The Term Pop Art is indeed the abbreviation of popular art through new technologies and the shapes of mass communication.

However, Antonio Murgia does not invent a revolutionary technique, as he often cites, but rather creates a new iconography. His monumental women faces lost in space and background, are the irreversible impact on the way we see the world and think about Art, through our subconscious, conscious and superconscious. Sensual intense lines of colours create powerful women profiles that seem to liberate our inner emotions: their eyes pierce our souls enlightening them in a burning flame of multiple realities.

My first glimpse of Antonio Murgia’s romantic expressive existentialism was through a phone call, a very long phone call which would not have ended after two hours of endless exchanges among Chaos and Order if were not for attending my very first dinner after two months of ‘corona house arrest’. Antonio Murgia’s voice brought my mind through a virtual pop gallery tour where my emotions were bouncing in bold, overwhelming and colourful strokes leading myself to be the only witness of my subconscious ecstatic fears.
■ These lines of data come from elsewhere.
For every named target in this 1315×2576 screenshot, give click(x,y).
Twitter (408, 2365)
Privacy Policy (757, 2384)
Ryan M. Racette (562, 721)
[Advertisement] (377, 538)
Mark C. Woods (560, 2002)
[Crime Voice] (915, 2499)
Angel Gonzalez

Antonio Murgia’s story is like an oneiric journey: He was born in 1956 in Sarroch, in one of the most fascinating and unspoiled Italian Islands, Sardinia, a suspended land between present and future where colours are born before diffusing in every corner of the world, according to an old saying. This concept of connecting reason and imagination influenced Antonio Murgia throughout his search for identity. He moved with his family to Nord Italy where he studied at the “Accademia delle Belle Arti di Brera” in Milan.

His successful artistic career started to surface the verisimilitude anguish of the present Italian economic instability and therefore, Murgia stopped at once. He worked for an Italian tv channel and even directed the realisation of various films in the late ’80s including the first edition of the Turin Film Festival. He became a musician and only later painting reconverted Murgia to his initial passion:  his colourful sensual and powerful strokes being our map through human pathos.

His series ‘Oros Project’ are the epitome of Murgia’s search for the fight and encounter among Order and chaOs, abstract against figurative, man and women, reason and imagination. His words are the most overwhelming poetry whispered to one’s soul: ‘Our existence develops among Chaos and Order… in my work. Chaos is in the eye of the beholder. My work does not generate psychological chaos but a chromatic exasperation through which the observer identify himself from what he sees’.

Illusion is disillusion, reality divides between appearing and being, emphasising the dialogue’s contemplation of ones ‘emotions.